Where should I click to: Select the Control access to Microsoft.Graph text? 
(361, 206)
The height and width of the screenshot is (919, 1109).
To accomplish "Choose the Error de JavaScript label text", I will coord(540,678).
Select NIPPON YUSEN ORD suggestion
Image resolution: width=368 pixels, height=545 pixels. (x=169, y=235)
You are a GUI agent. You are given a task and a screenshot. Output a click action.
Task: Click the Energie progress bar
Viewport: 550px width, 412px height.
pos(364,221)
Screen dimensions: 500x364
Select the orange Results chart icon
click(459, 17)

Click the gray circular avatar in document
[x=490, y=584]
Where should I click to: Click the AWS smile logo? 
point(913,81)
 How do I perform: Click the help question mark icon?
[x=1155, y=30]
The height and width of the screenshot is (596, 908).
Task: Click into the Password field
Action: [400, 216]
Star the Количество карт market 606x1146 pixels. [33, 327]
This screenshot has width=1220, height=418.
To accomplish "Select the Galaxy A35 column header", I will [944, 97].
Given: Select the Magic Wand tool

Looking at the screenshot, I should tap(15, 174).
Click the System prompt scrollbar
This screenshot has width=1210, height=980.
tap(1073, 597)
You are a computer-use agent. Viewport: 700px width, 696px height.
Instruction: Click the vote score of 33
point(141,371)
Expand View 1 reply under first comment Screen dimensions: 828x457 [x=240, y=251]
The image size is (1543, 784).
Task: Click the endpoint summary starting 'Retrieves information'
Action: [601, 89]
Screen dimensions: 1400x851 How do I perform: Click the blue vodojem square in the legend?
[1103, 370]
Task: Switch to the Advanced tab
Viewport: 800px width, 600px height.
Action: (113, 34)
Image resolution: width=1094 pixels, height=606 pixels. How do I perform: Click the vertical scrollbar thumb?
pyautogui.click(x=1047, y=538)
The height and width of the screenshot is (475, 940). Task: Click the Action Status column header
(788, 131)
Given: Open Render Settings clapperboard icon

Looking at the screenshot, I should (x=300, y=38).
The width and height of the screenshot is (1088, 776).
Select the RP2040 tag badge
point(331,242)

◆ ◆ ◆ ◆

Work to be completed:
Can you write out the listing above again, substituting "Display size" for each "Screen dimensions" and changing nothing else?

The completed task:
Where should I click to: Select the Control access to Microsoft.Graph text? 
(361, 206)
The height and width of the screenshot is (919, 1109).
To accomplish "Choose the Error de JavaScript label text", I will coord(540,678).
Select NIPPON YUSEN ORD suggestion
Image resolution: width=368 pixels, height=545 pixels. (x=169, y=235)
You are a GUI agent. You are given a task and a screenshot. Output a click action.
Task: Click the Energie progress bar
Viewport: 550px width, 412px height.
pos(364,221)
Display size: 500x364
Select the orange Results chart icon
click(459, 17)

Click the gray circular avatar in document
[x=490, y=584]
Where should I click to: Click the AWS smile logo? 
point(913,81)
 How do I perform: Click the help question mark icon?
[x=1155, y=30]
The height and width of the screenshot is (596, 908).
Task: Click into the Password field
Action: [400, 216]
Star the Количество карт market 606x1146 pixels. [33, 327]
This screenshot has width=1220, height=418.
To accomplish "Select the Galaxy A35 column header", I will [944, 97].
Given: Select the Magic Wand tool

Looking at the screenshot, I should tap(15, 174).
Click the System prompt scrollbar
This screenshot has width=1210, height=980.
tap(1073, 597)
You are a computer-use agent. Viewport: 700px width, 696px height.
Instruction: Click the vote score of 33
point(141,371)
Expand View 1 reply under first comment Display size: 828x457 [x=240, y=251]
The image size is (1543, 784).
Task: Click the endpoint summary starting 'Retrieves information'
Action: [601, 89]
Display size: 1400x851 How do I perform: Click the blue vodojem square in the legend?
[1103, 370]
Task: Switch to the Advanced tab
Viewport: 800px width, 600px height.
Action: (113, 34)
Image resolution: width=1094 pixels, height=606 pixels. How do I perform: Click the vertical scrollbar thumb?
pyautogui.click(x=1047, y=538)
The height and width of the screenshot is (475, 940). Task: Click the Action Status column header
(788, 131)
Given: Open Render Settings clapperboard icon

Looking at the screenshot, I should (x=300, y=38).
The width and height of the screenshot is (1088, 776).
Select the RP2040 tag badge
point(331,242)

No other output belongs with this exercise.